Sur les plages du front sud. Athènes, le 25 décembre

Rue Éole devant le vendeur de souvlaki. Athènes, le 24 décembre

Cette année en plus je n’ai pas l’impression que les vendeurs ambulants des billets de la loterie nationale arrivent à convaincre les passants, peut être bien parce que le métier désormais attire trop, ceux justement qui n’auront jamais touché le jackpot et déjà perdu tout le reste. Comme cette femme la cinquantaine tout juste passée, ancienne commerçante de notre quartier et qui se promène depuis octobre “ses” billets de loterie dans la main. Dans le voisinage tout le monde aussitôt la reconnait, les échanges sont chaleureux, et nombreux sont ceux qui lui achètent un ou deux billets mais personne n’ira évoquer son passé récent devant elle. Mais au centre-ville ou dans le métro les vendeurs sont des inconnus ; pire... des immigrés !

C’est sans doute... pour sauver d’autres commerçants, fonctionnaires et autres “idiotès”, littéralement “personnes privées, individus” car telle est l’étymologie... de l’idiot ; que certains inconnus et uniquement joints via un numéro de téléphone mobile, “proposent” leurs prêts octroyés par certaines banques roumaines et bulgares, à la condition que les intéressés dont les revenus doivent se situer au moins à quinze mille euros par an, possèdent aussi un bien immobilier.

Billets de loterie en vente, place de la Constitution. Athènes, le 20 décembre

Prêts auprès des banques bulgares et roumaines. Athènes, le 24 décembre

Et juste en face, à l’angle de la rue Éole et Karori, les immeubles autrefois occupés par les commerçants grossistes où s’y logeaient de nombreuses enseignes qui vendaient des draps, des housses de couette et autres taies d'oreillers depuis la fin des années 1960, commerçants d’ailleurs tous originaires de la région de Karditsa en Thessalie, ces immeubles sont vides depuis 2010, les faillites ont alors touché plus de 80% du secteur, dont mon cousin Lefteris. Les rares rescapés du commerce inéquitable au temps de la Troïka persistent comme ils peuvent... aux arguments bien de saison: “Greek is chic”.
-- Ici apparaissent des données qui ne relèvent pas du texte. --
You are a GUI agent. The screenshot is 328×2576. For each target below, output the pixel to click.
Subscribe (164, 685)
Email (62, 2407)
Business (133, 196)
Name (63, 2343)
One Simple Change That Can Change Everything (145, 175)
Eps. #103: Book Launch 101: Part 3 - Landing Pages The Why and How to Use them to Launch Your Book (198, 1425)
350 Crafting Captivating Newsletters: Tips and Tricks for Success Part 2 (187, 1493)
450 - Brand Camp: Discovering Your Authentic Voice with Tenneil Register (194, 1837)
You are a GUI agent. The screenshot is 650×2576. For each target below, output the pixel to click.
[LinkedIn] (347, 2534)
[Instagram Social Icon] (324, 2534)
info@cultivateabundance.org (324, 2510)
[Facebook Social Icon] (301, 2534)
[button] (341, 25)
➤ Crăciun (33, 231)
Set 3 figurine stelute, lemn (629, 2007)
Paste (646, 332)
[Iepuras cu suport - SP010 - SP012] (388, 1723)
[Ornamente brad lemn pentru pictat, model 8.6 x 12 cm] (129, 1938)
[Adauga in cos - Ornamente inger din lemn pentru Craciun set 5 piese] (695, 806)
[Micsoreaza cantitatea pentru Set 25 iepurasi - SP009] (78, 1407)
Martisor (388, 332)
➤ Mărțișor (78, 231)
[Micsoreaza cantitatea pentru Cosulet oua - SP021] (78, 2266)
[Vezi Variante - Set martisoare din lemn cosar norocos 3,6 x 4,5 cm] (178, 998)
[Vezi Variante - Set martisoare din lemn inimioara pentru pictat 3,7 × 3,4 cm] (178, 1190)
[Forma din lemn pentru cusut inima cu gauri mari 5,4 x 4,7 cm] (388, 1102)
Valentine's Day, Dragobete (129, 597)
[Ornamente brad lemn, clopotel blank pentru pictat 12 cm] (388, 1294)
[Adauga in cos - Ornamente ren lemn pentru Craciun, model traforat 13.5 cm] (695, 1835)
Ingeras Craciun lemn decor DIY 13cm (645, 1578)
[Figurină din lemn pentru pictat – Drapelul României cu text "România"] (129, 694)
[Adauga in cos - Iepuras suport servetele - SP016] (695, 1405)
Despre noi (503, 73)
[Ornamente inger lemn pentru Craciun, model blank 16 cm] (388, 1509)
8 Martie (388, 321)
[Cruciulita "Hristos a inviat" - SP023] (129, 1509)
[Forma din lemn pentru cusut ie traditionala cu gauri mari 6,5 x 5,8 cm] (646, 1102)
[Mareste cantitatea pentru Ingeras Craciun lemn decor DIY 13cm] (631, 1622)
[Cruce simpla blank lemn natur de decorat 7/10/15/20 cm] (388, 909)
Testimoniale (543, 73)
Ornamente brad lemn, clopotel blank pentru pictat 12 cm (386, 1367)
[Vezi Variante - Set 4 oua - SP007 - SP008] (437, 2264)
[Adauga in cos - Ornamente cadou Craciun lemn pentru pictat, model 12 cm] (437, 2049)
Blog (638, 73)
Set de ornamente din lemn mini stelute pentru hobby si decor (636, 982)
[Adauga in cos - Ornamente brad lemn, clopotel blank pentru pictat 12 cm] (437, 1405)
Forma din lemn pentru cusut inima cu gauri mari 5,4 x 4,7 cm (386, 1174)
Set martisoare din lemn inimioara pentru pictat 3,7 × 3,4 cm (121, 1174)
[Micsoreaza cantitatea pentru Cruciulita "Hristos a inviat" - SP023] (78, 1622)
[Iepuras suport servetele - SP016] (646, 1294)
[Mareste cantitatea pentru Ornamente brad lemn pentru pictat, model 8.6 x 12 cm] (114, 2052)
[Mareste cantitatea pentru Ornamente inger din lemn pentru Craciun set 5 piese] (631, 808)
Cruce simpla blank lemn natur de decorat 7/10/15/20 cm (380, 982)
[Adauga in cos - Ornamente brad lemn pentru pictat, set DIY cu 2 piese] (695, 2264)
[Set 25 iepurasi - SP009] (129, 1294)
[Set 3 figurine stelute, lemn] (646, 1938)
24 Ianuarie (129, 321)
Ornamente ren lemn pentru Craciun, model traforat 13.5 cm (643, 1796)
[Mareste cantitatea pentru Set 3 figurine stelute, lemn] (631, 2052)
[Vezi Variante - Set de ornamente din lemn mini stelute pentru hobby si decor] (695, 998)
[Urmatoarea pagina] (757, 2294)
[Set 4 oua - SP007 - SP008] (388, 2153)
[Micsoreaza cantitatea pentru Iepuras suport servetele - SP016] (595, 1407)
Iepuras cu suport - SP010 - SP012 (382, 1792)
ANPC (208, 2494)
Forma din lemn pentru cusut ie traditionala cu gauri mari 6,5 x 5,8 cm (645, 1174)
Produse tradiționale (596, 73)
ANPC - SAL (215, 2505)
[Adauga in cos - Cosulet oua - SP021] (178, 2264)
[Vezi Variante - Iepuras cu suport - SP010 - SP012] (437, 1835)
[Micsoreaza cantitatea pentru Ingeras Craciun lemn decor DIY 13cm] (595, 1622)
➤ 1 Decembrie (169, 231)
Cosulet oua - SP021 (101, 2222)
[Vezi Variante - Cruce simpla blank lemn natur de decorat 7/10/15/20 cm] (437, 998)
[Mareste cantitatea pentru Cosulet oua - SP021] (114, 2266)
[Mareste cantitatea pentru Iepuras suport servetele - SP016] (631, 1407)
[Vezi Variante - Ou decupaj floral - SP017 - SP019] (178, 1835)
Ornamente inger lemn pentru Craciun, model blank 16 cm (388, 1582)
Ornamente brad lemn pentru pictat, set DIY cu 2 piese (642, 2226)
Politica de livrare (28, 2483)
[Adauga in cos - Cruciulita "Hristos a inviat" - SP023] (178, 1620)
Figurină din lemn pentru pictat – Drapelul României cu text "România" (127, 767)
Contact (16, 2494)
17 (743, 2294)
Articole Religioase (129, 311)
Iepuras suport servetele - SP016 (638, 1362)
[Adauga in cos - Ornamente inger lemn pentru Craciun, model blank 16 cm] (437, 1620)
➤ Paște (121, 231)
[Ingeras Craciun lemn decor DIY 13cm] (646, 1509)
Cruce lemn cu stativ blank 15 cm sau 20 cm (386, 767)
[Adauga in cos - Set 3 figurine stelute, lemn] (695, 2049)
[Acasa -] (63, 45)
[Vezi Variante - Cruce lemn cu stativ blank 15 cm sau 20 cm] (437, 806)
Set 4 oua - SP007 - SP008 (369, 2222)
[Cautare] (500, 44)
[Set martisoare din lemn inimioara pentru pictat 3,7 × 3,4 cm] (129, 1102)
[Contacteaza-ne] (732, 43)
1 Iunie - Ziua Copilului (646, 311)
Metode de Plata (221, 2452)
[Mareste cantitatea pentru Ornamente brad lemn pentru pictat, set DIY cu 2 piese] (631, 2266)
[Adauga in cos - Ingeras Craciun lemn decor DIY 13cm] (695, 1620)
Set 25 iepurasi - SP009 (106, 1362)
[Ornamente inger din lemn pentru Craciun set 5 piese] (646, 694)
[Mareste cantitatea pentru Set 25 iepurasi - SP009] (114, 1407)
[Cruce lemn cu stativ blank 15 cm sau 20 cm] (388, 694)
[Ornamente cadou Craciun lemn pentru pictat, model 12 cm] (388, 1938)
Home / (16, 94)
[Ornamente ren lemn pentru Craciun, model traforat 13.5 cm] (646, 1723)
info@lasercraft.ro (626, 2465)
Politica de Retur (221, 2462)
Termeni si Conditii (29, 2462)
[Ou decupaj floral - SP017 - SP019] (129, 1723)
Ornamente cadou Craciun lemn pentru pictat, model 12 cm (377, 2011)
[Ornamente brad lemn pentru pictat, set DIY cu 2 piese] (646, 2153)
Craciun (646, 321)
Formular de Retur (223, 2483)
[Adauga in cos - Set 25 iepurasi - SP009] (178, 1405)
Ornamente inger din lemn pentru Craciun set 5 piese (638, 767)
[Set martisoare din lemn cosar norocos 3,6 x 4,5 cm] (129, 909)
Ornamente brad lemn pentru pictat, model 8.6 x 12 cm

Immeubles entre les rues Karori et Éole. Athènes, le 24 décembre

Boutique rue Éole. Athènes, le 24 décembre

Nous attendrions alors 2014 comme avant mais... sans après car le mensonge n’avait encore jamais possédé de meilleur instrument: la dette. Ambigüité morale, longtemps et faussement entretenue jusqu’à ce régime politique de la tromperie finale.

Comme dirait Günter Anders, “ce prétendu monde que l'on nous offre en lieu et place du vrai n'est qu'une simple 'conception subjective du monde' ; elle signifie qu'il constitue un instrument pratique, un instrument destiné à nous exercer à modeler nos actes, notre résistance, notre comportement, nos lacunes, notre goût, et, ce faisant, l’ensemble de notre pratique, un instrument qui se présente déguisé en ‘monde’ pour dissimuler sa vocation instrumentale. C’est un instrument qui sous la forme d’un pseudo-modèle microcosmique se donne pour le monde lui-même”. Sauf que “l'instrument” n’éprouve plus le besoin du déguisement je crois.

Sous la pluie. Athènes, le 27 décembre

Bazar dit de Noël. Athènes, le 27 décembre

Sur Athènes il pleut toujours et les nombreux bazars dits de Noël initiés par les associations caritatives dans un monde sans charisme, proposent jouets et confettis aux passants de la station centrale du métro Syntagma sous la place de la Constitution.

Seulement, sous le bateau décoré de Noël sur cette même place emblématique des effondrements, une main invisible et qui n’est certainement pas celle du marché a ajouté cette phrase au stylo-feutre: “Réveillez-vous, nous mourons”.

Place de la Constitution. “Réveillez-vous, nous mourons”. Athènes, le 24 décembre

Preuve s'il en fallait de la manière dont on fête aussi le temps nouveau de la... nativité et de la mort. Au “Parlement” situé juste en face, les pantins n’attirent décidément plus les badauds. C’est vrai qu’ils donnent l’impression de chanter si faux avec tant d’exactitude, scène nécessairement furtive avant l’année 2014 supposons attendue.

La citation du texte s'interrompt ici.